Dominique Fishback’s Deborah Johnson is a fellow Panther and partner for Hampton. She provides insight and cuts through the persona of the man who damned near makes people, even five decades later, want to respond to his call. The pair share deeply intimate and contained moments and she asks the tough questions. Whilst Hampton is fatalistic in a near messianic way, she brings the hyperbole back to reality. Are you going to be alive long enough for us to be together? Are you going to be alive long enough to be a parent?
It’s hard to determine what it is about portraying/playing J. Edgar Hoover that inspires filmmakers and actors alike to seek out the shroud of prosthetics. For Martin Sheen, those prosthetics also serve as a chilling death mask. The way Sheen’s Hoover uses this facade of amorality, manipulation, and power-hungry torment makes you forget about the actor underneath. Instead, the perversion and grotesque soul of Hoover has altered his very appearance. King dances the camera around possible lengthy close-ups, capturing precisely what is required, before feeling the way his menacing presence impacts those around him like Plemons’ Agent Mitchell.
There’s a scene towards the end of “Judas” that so perfectly encapsulates the mood, the conflict, and the landscape of Bill O’Neal’s life. King takes O’Neal (Stanfield) to a bar, lit with a glacial white/blue hue – a cold light of day for his anonymous encounter with an attractive woman; it seems safe to assume she’s a lady of the night. The bar’s lighting is staged so that as she sidles up besides O’Neal, she’s bathed in an inviting red, draped by the inference of passion. The exchange invites embellishment, fake cordiality to mask the transaction that’s about to happen.

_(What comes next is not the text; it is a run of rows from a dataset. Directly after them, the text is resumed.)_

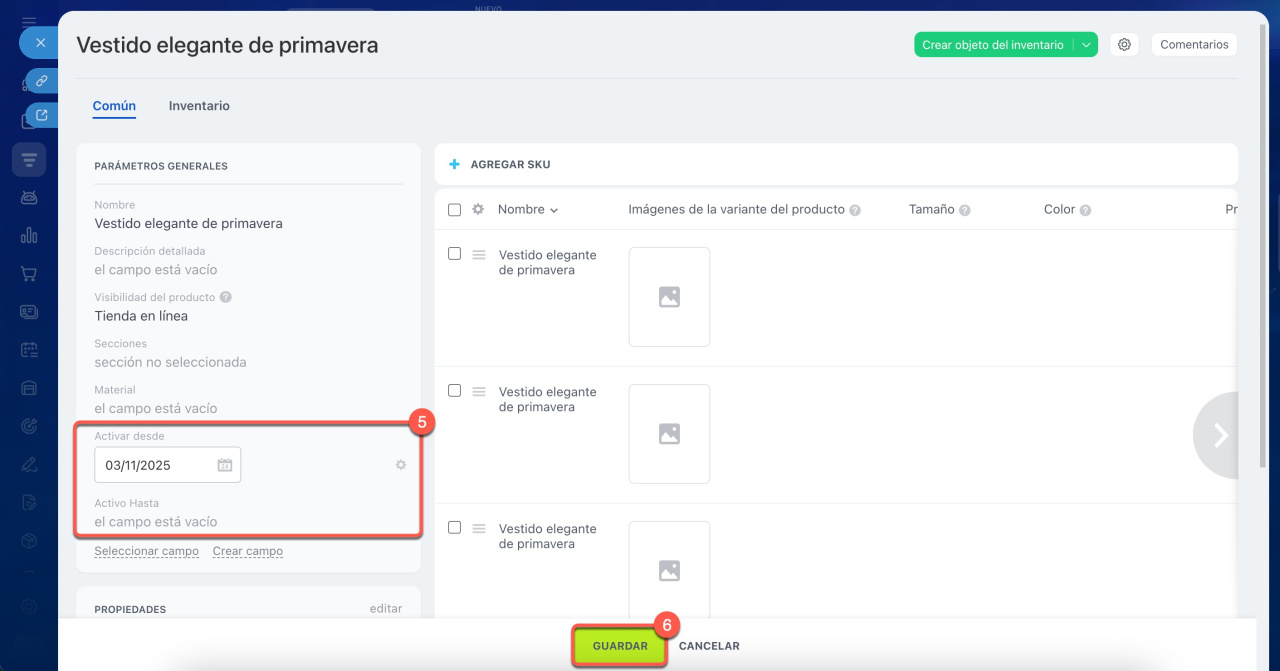Click the column settings gear in SKU table
The image size is (1280, 671).
pos(478,210)
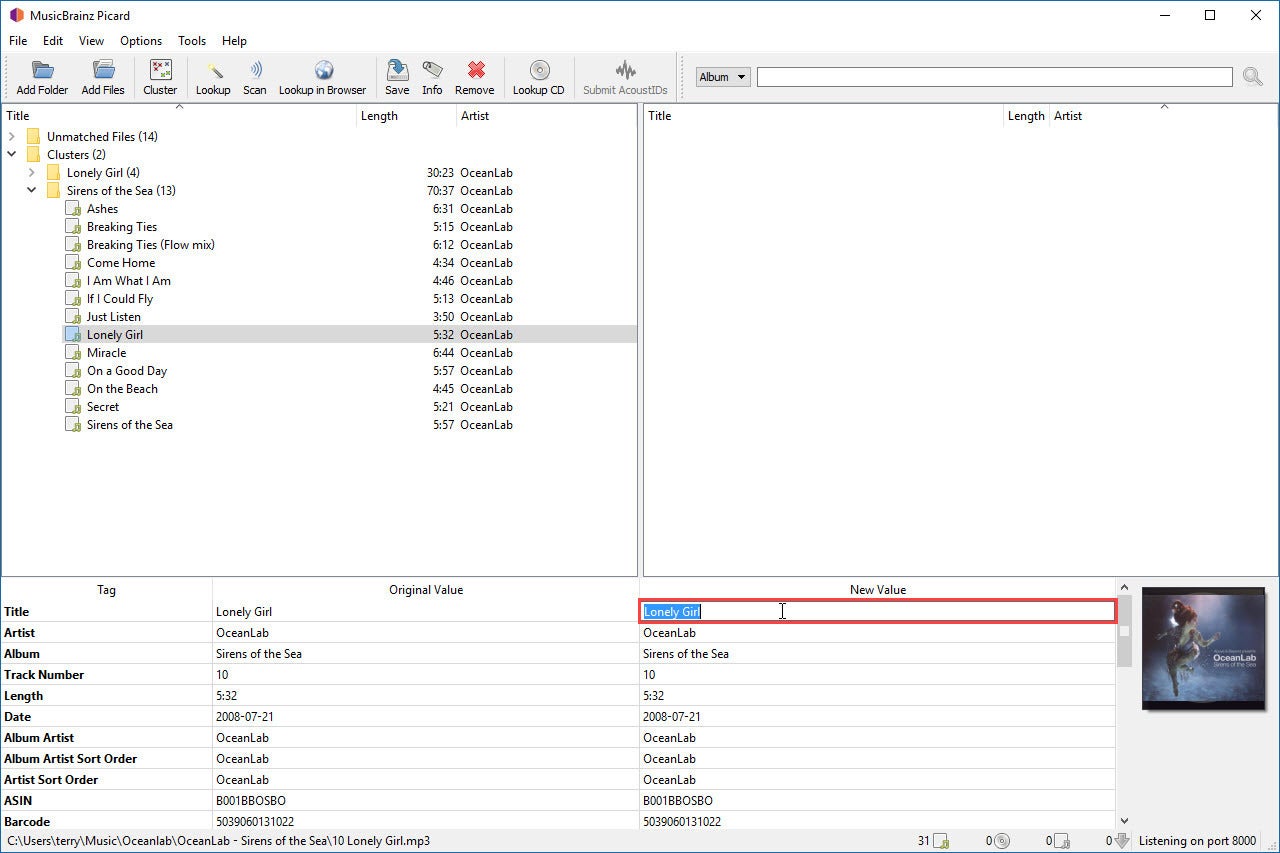
Task: Start a CD lookup with the Lookup CD icon
Action: (539, 76)
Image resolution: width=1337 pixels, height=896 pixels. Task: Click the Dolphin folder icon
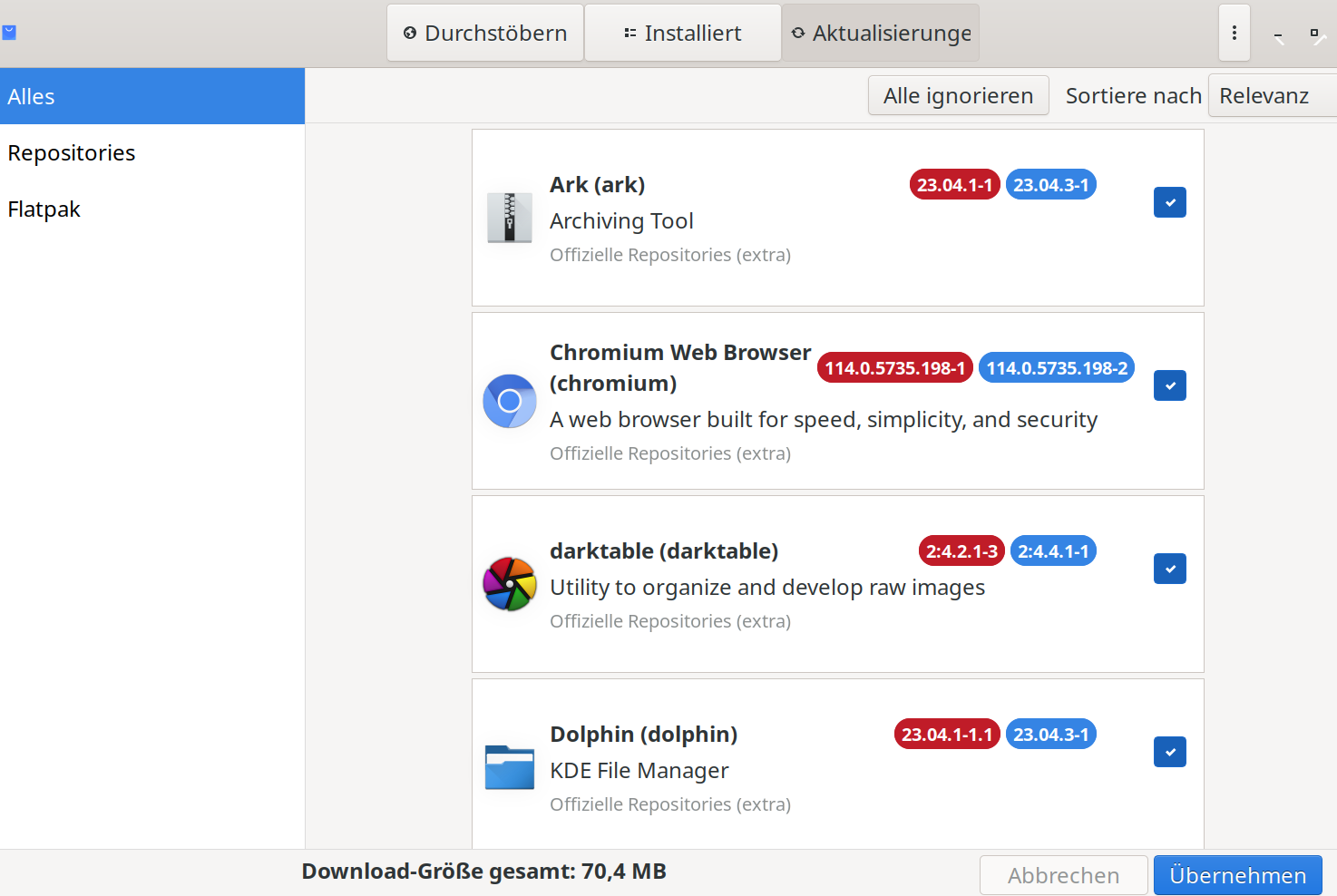click(510, 767)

O’Neal, at that moment, says that he’s a Federal Agent, an effort to impress that echoing his introduction that so nakedly rides the line of the truth of his deception. This choice leads to a misunderstanding and eventual intervention by a figure who may as well be the woman’s pimp (I will refrain from spoiling the finer details). Outside the bar, as O’Neal realises the extent that he’s in over his head, King stages Stanfield in the light from a green neon sign. Stanfield’s O’Neal is shaken to his core, the pallor of nausea matches his motivations – money is the only morality.
“Judas” concludes with an excerpt from a documentary called “Eyes on the Prize”, which featured O’Neal confessing to his part in Fred Hampton’s death. In the documentary, he describes his feelings about his role and surmises (and I’m paraphrasing) that he hopes that his son/the public will see his side. Institutions under scrutiny have made corruption, bribery and manipulation a vital mechanism of their survival. Bill, like Judas, had a choice. To quote “The Insider” – fame lasts fifteen minutes, infamy lasts a whole lot longer.